Copy the material below verbatim, starting at the line that contains "Expand the Select" and stopping after the line that contains "tap(75, 133)".

>> begin THE RECORDS

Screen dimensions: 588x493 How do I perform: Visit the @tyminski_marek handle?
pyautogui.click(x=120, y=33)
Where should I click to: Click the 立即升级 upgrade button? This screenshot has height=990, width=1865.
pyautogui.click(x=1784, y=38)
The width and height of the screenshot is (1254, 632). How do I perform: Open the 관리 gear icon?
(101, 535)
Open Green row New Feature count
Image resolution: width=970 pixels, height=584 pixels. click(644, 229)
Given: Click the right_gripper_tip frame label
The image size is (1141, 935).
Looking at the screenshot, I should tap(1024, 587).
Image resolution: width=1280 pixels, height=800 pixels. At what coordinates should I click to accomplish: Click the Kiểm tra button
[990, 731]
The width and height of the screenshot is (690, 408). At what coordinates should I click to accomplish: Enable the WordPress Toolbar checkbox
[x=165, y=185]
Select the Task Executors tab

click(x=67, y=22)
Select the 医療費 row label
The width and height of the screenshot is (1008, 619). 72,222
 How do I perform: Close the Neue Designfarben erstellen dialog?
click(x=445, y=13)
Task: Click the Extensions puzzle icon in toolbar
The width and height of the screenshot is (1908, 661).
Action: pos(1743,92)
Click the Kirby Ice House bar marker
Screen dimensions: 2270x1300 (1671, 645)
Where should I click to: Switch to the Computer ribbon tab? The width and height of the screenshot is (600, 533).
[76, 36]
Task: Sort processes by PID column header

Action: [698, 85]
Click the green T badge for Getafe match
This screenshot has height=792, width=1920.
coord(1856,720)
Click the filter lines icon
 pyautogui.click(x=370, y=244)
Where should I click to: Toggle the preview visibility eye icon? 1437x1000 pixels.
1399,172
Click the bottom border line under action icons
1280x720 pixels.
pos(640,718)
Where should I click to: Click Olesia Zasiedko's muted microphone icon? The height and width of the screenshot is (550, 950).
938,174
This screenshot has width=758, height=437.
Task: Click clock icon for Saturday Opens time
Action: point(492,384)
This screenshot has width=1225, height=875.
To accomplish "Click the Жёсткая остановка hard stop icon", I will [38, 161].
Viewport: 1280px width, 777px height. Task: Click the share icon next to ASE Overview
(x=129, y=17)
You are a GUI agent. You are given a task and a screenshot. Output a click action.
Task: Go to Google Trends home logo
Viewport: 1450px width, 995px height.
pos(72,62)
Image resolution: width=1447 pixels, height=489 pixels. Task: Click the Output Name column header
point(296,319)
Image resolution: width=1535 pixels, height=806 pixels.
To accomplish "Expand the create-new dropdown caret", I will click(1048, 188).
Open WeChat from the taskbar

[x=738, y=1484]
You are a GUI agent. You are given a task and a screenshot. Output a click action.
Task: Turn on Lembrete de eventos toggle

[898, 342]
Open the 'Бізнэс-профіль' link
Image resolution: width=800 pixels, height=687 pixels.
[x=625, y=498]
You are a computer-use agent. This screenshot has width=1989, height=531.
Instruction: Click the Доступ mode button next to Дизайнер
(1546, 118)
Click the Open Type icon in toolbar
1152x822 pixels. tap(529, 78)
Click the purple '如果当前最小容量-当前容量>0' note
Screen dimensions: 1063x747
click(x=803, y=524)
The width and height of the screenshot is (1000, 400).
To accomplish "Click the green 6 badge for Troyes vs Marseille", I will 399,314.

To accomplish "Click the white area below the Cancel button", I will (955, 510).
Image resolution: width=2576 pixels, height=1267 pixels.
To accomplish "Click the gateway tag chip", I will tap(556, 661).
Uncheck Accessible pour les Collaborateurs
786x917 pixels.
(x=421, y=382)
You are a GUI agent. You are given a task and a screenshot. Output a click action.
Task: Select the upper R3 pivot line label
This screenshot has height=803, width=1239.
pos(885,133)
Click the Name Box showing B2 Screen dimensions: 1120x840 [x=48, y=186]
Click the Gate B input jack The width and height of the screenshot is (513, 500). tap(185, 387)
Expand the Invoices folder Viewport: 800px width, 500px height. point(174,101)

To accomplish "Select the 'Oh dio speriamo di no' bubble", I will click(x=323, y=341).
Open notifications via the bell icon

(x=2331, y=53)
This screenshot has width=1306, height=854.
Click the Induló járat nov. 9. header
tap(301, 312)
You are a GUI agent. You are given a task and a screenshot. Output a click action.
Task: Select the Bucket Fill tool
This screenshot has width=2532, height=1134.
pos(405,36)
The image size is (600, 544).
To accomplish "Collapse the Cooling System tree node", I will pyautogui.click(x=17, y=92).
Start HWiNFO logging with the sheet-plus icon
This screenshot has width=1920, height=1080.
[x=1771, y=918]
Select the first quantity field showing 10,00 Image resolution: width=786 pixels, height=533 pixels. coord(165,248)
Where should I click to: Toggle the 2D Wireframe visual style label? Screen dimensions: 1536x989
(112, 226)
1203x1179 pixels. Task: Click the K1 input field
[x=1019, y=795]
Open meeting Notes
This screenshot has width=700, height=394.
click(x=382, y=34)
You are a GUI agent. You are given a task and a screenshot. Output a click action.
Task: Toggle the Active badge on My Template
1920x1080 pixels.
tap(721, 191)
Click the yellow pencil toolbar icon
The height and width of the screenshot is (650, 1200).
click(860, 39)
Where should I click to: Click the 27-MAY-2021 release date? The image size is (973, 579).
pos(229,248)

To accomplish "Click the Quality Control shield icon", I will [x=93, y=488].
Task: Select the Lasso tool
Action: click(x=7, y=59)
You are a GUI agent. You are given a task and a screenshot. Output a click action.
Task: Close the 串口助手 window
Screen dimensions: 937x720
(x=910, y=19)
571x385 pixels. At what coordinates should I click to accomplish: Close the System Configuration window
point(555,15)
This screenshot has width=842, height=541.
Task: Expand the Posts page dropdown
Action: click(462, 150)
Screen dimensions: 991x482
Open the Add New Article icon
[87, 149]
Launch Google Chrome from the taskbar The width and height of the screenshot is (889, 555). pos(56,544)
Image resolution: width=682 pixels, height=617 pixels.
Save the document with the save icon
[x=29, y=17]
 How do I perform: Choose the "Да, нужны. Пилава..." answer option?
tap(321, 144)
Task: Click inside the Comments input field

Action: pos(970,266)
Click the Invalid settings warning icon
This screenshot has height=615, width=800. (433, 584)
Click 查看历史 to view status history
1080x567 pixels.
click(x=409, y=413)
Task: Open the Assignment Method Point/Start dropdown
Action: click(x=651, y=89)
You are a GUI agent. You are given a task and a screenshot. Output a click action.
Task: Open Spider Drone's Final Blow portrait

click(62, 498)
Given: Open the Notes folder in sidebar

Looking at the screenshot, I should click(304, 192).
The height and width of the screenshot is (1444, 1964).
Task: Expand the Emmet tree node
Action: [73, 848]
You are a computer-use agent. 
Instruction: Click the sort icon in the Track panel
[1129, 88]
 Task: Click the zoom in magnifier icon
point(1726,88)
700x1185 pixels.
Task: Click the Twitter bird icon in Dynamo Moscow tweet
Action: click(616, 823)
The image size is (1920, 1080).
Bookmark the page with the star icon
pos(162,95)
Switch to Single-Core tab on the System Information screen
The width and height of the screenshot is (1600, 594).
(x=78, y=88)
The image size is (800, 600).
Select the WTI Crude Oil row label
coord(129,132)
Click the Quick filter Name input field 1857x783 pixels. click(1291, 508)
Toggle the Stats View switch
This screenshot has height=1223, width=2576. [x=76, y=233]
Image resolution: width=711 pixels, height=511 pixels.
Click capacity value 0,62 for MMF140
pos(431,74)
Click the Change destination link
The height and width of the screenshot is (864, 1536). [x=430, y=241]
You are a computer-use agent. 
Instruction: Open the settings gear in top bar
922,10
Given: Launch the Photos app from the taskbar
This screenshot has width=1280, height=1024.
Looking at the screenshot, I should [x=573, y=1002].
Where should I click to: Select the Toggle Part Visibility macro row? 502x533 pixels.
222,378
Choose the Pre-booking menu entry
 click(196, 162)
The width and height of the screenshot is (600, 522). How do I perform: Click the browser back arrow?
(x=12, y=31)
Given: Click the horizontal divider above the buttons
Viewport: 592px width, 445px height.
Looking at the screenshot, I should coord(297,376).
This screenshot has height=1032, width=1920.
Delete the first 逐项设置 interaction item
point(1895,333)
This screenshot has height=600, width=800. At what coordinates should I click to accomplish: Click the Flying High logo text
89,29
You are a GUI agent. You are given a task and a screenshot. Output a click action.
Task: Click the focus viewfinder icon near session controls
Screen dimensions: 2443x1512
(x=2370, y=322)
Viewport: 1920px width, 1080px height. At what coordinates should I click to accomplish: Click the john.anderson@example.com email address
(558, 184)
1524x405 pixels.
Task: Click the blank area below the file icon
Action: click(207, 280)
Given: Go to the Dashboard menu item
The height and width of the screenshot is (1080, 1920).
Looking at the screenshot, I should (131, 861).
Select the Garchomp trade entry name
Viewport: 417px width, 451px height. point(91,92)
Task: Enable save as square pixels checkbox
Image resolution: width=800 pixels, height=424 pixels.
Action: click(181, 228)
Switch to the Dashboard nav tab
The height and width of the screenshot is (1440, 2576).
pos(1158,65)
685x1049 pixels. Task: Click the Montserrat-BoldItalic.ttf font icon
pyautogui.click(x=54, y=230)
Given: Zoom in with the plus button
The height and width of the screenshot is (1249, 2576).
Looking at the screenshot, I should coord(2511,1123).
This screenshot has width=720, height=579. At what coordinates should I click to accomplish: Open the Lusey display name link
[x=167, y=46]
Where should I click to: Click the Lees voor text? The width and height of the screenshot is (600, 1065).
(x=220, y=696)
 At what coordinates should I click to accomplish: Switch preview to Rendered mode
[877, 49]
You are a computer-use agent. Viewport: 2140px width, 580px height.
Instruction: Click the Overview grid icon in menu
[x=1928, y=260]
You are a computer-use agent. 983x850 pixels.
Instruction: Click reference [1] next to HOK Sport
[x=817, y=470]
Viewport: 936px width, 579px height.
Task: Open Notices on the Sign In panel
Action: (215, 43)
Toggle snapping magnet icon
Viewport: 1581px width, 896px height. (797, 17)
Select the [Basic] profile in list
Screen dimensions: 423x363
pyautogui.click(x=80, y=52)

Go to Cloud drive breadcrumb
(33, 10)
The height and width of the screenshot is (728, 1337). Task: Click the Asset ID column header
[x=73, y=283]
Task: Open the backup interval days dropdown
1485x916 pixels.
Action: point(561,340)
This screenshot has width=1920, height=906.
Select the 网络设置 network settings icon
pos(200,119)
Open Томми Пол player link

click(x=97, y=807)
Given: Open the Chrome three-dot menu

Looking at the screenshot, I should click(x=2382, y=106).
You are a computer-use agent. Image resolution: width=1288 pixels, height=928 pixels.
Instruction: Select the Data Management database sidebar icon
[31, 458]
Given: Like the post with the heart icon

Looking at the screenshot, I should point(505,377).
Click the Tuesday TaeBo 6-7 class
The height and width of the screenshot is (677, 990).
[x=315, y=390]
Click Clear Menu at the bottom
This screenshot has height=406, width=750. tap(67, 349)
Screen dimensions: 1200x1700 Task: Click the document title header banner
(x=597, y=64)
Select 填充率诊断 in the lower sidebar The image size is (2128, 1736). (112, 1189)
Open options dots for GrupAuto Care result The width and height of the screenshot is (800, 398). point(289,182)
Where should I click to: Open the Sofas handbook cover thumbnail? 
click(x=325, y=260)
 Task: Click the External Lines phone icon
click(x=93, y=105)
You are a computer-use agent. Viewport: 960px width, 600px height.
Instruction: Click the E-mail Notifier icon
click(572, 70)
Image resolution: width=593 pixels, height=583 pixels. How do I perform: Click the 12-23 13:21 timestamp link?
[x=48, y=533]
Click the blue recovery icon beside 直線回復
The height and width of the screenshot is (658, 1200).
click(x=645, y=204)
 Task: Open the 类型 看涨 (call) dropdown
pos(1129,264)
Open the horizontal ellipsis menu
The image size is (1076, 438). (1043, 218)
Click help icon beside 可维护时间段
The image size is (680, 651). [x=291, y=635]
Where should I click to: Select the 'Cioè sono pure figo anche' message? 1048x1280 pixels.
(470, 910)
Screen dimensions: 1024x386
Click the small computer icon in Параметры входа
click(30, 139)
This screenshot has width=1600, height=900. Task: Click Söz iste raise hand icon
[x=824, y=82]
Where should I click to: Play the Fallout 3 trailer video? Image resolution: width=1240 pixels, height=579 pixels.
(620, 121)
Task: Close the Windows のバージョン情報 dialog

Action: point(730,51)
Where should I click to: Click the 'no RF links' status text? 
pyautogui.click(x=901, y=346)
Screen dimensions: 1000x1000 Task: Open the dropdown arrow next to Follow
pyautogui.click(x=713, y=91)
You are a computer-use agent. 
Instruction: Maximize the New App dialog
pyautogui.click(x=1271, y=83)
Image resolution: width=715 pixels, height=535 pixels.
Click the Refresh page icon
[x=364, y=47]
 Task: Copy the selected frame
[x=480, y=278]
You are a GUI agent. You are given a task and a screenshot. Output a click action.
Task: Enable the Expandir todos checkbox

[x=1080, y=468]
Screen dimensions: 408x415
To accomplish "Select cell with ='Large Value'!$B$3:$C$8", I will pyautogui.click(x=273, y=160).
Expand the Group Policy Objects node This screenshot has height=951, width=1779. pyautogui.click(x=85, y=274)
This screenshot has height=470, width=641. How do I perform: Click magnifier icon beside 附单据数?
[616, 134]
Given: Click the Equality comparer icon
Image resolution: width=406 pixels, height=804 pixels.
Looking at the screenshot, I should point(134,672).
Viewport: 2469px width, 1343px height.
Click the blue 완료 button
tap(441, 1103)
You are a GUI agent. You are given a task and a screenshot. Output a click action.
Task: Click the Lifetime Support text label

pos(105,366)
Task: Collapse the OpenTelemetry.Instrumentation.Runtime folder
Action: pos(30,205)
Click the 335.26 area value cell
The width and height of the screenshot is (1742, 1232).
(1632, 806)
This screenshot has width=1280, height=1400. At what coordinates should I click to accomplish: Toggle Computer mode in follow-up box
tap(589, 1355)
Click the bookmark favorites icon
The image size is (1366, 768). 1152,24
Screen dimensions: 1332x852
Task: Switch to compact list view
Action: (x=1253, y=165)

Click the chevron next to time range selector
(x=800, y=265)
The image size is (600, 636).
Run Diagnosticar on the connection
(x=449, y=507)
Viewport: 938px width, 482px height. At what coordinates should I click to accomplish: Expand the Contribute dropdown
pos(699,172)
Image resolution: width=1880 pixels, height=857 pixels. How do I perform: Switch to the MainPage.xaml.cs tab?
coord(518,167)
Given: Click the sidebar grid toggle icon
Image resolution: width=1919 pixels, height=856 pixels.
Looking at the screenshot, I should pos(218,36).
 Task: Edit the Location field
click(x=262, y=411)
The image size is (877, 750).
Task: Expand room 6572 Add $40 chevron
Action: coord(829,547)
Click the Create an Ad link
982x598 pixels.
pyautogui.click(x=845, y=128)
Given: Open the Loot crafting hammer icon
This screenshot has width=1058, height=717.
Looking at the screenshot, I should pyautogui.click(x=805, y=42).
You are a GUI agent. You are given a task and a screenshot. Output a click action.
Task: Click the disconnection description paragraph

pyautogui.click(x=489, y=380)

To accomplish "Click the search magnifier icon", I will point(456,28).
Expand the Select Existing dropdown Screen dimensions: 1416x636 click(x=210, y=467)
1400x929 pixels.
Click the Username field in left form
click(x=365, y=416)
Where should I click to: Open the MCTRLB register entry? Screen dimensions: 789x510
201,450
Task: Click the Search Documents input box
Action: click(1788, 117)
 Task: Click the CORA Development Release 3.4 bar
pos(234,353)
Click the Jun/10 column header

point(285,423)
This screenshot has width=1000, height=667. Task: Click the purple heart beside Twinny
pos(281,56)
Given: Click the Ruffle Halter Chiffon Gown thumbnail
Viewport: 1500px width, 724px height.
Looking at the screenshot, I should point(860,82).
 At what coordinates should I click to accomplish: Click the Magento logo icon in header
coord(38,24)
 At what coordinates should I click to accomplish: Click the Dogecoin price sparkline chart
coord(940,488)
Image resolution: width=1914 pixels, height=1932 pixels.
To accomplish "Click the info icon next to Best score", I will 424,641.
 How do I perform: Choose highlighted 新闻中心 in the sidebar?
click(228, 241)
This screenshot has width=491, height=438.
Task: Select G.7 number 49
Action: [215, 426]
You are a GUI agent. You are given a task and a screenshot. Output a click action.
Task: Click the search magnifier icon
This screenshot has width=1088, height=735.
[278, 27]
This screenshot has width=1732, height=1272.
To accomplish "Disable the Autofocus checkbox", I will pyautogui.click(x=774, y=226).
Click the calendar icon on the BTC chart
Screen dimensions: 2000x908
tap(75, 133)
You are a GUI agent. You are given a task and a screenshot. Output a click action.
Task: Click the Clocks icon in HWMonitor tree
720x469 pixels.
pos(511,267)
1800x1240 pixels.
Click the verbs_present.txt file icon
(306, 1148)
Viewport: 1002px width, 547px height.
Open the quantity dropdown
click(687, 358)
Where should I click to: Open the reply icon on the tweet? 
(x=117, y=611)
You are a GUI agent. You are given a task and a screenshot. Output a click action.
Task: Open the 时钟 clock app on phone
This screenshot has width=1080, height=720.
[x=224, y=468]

>> end THE RECORDS

WRITTEN ANSWER
Expand the Select Existing dropdown Screen dimensions: 1416x636 click(x=210, y=467)
1400x929 pixels.
Click the Username field in left form
click(x=365, y=416)
Where should I click to: Open the MCTRLB register entry? Screen dimensions: 789x510
201,450
Task: Click the Search Documents input box
Action: click(1788, 117)
 Task: Click the CORA Development Release 3.4 bar
pos(234,353)
Click the Jun/10 column header

point(285,423)
This screenshot has width=1000, height=667. Task: Click the purple heart beside Twinny
pos(281,56)
Given: Click the Ruffle Halter Chiffon Gown thumbnail
Viewport: 1500px width, 724px height.
Looking at the screenshot, I should point(860,82).
 At what coordinates should I click to accomplish: Click the Magento logo icon in header
coord(38,24)
 At what coordinates should I click to accomplish: Click the Dogecoin price sparkline chart
coord(940,488)
Image resolution: width=1914 pixels, height=1932 pixels.
To accomplish "Click the info icon next to Best score", I will 424,641.
 How do I perform: Choose highlighted 新闻中心 in the sidebar?
click(228, 241)
This screenshot has width=491, height=438.
Task: Select G.7 number 49
Action: [215, 426]
You are a GUI agent. You are given a task and a screenshot. Output a click action.
Task: Click the search magnifier icon
This screenshot has width=1088, height=735.
[278, 27]
This screenshot has width=1732, height=1272.
To accomplish "Disable the Autofocus checkbox", I will pyautogui.click(x=774, y=226).
Click the calendar icon on the BTC chart
Screen dimensions: 2000x908
tap(75, 133)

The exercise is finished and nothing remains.